All of the above syntaxes should strictly adhere to the rules set in RFC 4517, with the exception of the DN syntax.

The DN syntax has become more restrictive over time, and the current rules are quite strict. Strict adherence to the rules defined in RFC 4514, section 3, would likely cause some pain to client applications. Things such as spaces between the RDN components are not allowed, yet many people use them still since they were allowed in the previous specification outlined in RFC 1779.

To deal with clients that do not follow the current standard, some configurability should be provided with regards to verification of the DN syntax. We should provide the ability for an administrator to allow clients to use the rules from RFC 1779. If the value meets the requirements of RFC 1779 or RFC 4517, we let the operation succeed and store the client provided value in the backend.

Validation Not Needed

Validation can be skipped for the following supported syntaxes since the contents are binary:

Fax
OctetString
JPEG

Non-Standard Syntaxes

The following are non-standard syntaxes that Directory Server has support for. Since there is not a standard for these syntaxes, there is no official description of what rules the value should follow. We should deprecate these syntaxes where possible.

Binary (still used by 20 or so attributes in our standard schema)
SpaceInsensitiveString (only used by presence plug-in attributes)
URI (not used in any of our standard schema)

The Binary syntax is still used by 20 or so attributes, including most of those related to x.509 digital certificates. We could use the OctetString syntax instead of Binary for these attributes, but we should be switching the certificate related attributes over to those defined in RFC 4523.

The SpaceInsensitiveString syntax is only used by the presence plug-in in our default schema. This plug-in does not get loaded by default, and should likely not be compiled unless asked for at configure time. We should disable this syntax by default in the plug-in config entry and remove it completely in a later version. We will need to make sure that the presence schema is not installed by default since it references this syntax.

The URI syntax is not used in any of our standard schema. We should disable this syntax by default in the plug-in config entry.

Administration

Configuration

An administrator should have the capability to enable or disable syntax checking. It would be ideal for newly created instances to have syntax checking enabled by default, as it will prevent data that violates the standards from being added to the database. We do not want to have syntax checking automatically enabled after upgrading existing instances.

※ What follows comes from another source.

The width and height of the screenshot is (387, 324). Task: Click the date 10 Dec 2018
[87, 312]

A new configuration attribute named nsslapd-syntaxcheck will be added to the cn=config entry. Valid values are on and off. If this attribute is missing, the server will default to a value of off. This will ensure that upgraded instances leave syntax checking off after the upgrade is complete. The dse.ldif template will need to be updated so this attribute is set to on for newly created instances.

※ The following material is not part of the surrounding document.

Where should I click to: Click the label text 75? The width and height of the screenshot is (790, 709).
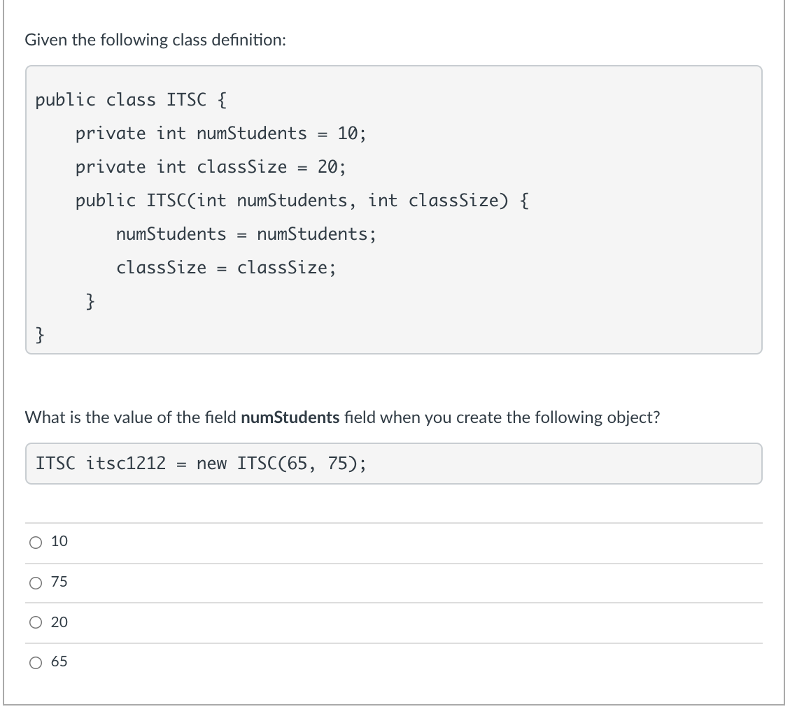point(59,581)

An additional request has been made to have a warning mode, similar to the way that the SELinux permissive mode works. In warning mode, we would check the syntax, but we would never reject an operation with an invalid syntax error. When an invalid syntax issue occurs, we would log a message in the errors log stating the entry DN, attribute type, and index of the value that triggered the violation. It would be nice to be able to send a warning to the client, but this does not work well in practice. The server can send a message in the LDAPResult, but it looks as if most client applications will not output this message when a modify operation is successful.

To set the warning mode, an attribute named nsslapd-syntaxlogging would be added to the cn-config entry with a value of on. This setting would be off by default. This could be set in addition to nsslapd-syntaxcheck, which would result in the warning being logged as well as the operation being rejected.

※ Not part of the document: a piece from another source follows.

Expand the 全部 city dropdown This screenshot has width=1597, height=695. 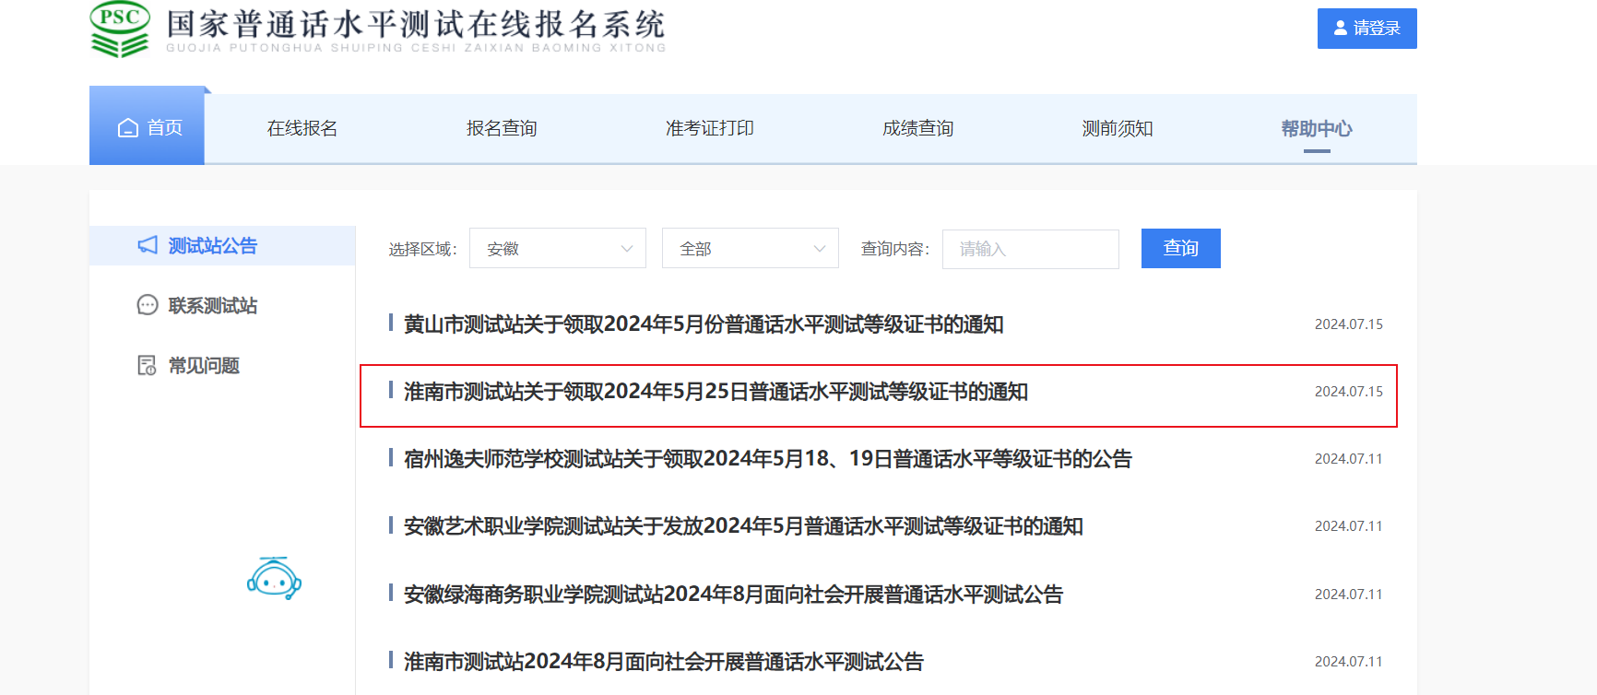[750, 249]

To deal with the special circumstances around validation of the DN syntax, a configuration attribute should be provided named nsslapd-dn-validate-strict. This configuration attribute would ensure that the value strictly adheres to the rules defined in RFC 4514, section 3 if it is set to on. If it is set to off, the server will normalize the value before checking it for syntax violations. Our current normalization function was designed to handle DN values adhering to RFC 1779 or RFC 2253. The default value for this attribute should be off.

Auditing of Existing Data

Another useful thing would be to have a way to check your existing database to see if there are any syntax violations in there prior to turning syntax checking on. This could be accomplished by a task.

The task would have arguments for a search base and filter. Each matching entry would be checked to see if it’s attribute values meet the syntax requirements. Any syntax violations would be output to the server errors log. The entry, attribute, and index of the value would be reported for each violation. This information could also be returned in the nsTaskLog attribute in the task entry as well as the errors log if it doesn’t have any memory usage issues with large databases with lots of syntax violations.

A script should be added to help invoke the task from the command line without forcing the administrator to use ldapmodify directly. This script should be named syntax-validate.pl and the usage should be similar to the other task scripts, such as fixup-memberof.pl.

Last modified on 28 July 2023